For another example, on April 6, 2020, Immunomedics announced their ASCENT study to be stopped for efficacy while the estimated study completion date was about to read out in mid-2020. ASCENT is an international, multi-center, open-label, randomized, phase 3 study in patients with metastatic Triple-Negative Breast Cancer refractory or relapsing after at least 2 prior chemotherapies (including a taxane) for their metastatic disease. Eligible patients were randomized 1:1 to receive either sacituzumab govitecan or treatment of physician’s choice. The primary endpoint for the study is progression-free survival, and secondary endpoints include overall survival and objective response rate, duration of response among others. This decision of stopping the trial was based on the recommendation by the independent DSMC, with no pre-specified interim analysis, during its recent routine review of the ASCENT study. Stopping the trial early would help assuage the potential dropout and censoring problems from COVID-19. However, it is suggested the proposed methods for assessment of (i) possible shift in target patient population and (ii) reproducibility probability be performed to determine whether the assessment of treatment effect has been contaminated due to the change in clinical trial environment as the result of COVID-19 pandemic.

Concluding Remarks

COVID-19 has changed living and working environment since WHO announced COVID-19 is a pandemic viral disease in March. The outbreak of COVID-19 has also changed the environment for conducting clinical trials especially global or multiregional clinical trials due to travel limitations. FDA published guidance to assist sponsors, investigators and institution review boards (IRBs) by providing general considerations for conducting clinical trials under COVID-19 pandemic. Some challenging issues such as concerns due to increase of safety/risk and diminishing efficacy (from clinical perspectives) and quality, validity, and integrity of the intended trial (from statistical perspectives) raised. It is then of interest to determine whether the clinical trials conducted under COVID-19 pandemic can provide accurate and reliable assessment of the efficacy and safety of the test treatment under investigation.

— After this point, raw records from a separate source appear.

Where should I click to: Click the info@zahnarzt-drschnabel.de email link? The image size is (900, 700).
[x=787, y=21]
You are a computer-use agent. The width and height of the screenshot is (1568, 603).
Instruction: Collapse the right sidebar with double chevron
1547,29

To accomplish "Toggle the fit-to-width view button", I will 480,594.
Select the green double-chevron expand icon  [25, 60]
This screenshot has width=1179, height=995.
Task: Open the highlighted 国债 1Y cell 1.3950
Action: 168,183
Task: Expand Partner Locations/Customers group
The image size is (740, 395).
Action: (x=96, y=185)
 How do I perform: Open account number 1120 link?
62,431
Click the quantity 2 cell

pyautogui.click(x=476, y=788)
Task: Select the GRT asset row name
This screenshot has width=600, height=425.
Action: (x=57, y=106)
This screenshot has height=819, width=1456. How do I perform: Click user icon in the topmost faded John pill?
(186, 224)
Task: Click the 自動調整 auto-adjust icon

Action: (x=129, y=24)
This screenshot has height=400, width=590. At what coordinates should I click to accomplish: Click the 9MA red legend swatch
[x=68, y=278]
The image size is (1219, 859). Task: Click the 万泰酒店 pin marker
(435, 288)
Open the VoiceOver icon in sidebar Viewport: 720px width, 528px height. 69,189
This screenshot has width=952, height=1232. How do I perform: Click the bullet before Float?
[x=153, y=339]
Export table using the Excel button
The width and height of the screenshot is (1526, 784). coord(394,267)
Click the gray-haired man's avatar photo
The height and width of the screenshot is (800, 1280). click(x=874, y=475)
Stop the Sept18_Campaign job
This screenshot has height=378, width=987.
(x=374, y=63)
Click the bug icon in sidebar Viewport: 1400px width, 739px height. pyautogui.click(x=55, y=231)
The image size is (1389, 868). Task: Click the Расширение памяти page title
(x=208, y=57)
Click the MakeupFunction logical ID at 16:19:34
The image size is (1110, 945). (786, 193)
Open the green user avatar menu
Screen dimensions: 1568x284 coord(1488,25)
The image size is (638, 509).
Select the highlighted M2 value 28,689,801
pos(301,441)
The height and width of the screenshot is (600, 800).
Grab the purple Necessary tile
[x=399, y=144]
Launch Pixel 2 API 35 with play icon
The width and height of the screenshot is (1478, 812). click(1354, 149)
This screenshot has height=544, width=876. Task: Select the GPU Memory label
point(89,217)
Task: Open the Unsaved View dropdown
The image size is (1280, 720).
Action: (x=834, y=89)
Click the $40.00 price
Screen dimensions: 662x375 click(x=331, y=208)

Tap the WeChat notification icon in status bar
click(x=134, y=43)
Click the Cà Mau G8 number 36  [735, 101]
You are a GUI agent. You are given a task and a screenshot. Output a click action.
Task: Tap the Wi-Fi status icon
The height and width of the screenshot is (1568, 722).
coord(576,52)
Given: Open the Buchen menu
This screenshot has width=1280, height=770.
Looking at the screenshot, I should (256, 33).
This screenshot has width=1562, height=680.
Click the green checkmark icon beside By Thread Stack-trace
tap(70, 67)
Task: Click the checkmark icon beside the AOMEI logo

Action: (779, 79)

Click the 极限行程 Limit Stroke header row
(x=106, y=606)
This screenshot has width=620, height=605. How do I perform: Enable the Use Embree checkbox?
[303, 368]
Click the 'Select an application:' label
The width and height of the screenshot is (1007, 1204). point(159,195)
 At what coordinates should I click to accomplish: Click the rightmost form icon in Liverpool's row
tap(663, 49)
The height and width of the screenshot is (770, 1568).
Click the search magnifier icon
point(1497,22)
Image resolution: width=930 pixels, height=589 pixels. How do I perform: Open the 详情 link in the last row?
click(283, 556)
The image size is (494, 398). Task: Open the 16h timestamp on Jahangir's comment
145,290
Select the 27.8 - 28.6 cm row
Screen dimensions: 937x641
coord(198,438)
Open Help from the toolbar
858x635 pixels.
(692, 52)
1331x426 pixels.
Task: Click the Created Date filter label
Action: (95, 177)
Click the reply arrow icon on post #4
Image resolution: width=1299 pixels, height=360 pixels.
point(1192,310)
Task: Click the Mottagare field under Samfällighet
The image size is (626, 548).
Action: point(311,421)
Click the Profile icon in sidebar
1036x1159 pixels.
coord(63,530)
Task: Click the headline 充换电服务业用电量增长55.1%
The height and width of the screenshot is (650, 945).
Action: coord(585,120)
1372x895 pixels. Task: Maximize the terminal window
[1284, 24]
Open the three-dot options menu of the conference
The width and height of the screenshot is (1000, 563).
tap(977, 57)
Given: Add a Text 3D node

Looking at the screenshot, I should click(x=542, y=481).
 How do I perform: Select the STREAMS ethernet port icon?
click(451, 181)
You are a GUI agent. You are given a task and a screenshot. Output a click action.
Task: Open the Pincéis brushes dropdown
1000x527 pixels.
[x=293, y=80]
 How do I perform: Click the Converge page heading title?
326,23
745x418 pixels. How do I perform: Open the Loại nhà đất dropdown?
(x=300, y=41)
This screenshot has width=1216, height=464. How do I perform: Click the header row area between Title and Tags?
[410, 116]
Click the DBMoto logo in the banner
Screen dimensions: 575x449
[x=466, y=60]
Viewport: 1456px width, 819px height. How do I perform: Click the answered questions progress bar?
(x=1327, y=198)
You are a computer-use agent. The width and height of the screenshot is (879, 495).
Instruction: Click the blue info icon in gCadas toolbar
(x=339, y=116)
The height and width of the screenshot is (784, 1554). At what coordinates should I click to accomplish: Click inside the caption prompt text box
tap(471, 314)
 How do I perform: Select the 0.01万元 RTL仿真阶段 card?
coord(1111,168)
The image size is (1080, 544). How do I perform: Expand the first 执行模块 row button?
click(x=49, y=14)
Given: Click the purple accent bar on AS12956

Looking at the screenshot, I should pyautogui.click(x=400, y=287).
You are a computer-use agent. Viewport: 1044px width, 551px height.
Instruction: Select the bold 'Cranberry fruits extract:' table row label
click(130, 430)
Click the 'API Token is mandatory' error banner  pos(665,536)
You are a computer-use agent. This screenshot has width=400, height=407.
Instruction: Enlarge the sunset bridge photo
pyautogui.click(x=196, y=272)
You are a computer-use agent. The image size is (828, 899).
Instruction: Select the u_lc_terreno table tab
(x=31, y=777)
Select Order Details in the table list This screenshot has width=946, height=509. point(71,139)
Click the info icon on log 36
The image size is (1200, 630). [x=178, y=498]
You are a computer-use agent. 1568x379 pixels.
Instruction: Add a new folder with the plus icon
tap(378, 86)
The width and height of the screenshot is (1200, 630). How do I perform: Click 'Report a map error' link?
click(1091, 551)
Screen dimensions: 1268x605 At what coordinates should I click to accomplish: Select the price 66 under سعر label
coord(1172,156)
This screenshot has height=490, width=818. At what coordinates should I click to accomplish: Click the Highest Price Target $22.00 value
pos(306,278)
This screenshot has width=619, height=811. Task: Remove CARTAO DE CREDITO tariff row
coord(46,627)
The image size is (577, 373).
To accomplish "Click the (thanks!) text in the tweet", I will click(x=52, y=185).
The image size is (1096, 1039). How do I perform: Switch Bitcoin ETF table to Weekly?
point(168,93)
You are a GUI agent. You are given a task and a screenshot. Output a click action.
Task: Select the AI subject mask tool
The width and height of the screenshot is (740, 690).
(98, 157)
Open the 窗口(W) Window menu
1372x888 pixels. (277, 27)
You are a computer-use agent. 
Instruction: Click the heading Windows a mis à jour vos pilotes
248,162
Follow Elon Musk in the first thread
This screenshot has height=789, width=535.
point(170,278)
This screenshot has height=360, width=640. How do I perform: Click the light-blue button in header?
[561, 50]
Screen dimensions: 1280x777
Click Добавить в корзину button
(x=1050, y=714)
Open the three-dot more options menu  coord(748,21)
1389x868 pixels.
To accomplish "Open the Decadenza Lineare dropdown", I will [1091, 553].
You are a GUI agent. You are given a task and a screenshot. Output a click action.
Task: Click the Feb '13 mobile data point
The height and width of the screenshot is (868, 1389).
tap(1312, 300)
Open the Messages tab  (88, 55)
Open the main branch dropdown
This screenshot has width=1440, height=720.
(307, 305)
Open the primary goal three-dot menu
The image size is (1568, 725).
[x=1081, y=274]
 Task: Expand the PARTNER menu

In this article, two useful methods for evaluation of the validity of clinical trials conducted under the COVID-19 are proposed. One method regarding the assessment of sensitivity index is to test whether the target patient population has been shifted due to the change in clinical trial environment as result of COVID-19 pandemic. The other method regarding the assessment of reproducibility probability is to determine whether the results obtained from the current trial under the COVID-19 are reproducible if a similar trial is to be conducted under the same experimental conditions without COVID-19 pandemic. The trial is considered a successful trial if it passes the test for sensitivity index (i.e., there is no evidence of shift in target patient population) and there is evidence that the results are reproducible, while the trial is considered failed if it fails to pass the test for sensitivity index and the results are not reproducible. When there is no evidence of shift in target patient population but the results are not reproducible, it is suggested the \(\alpha\) be adjusted for achieving a desired reproducibility probability but at the same time maintaining statistical significance for regulatory approval.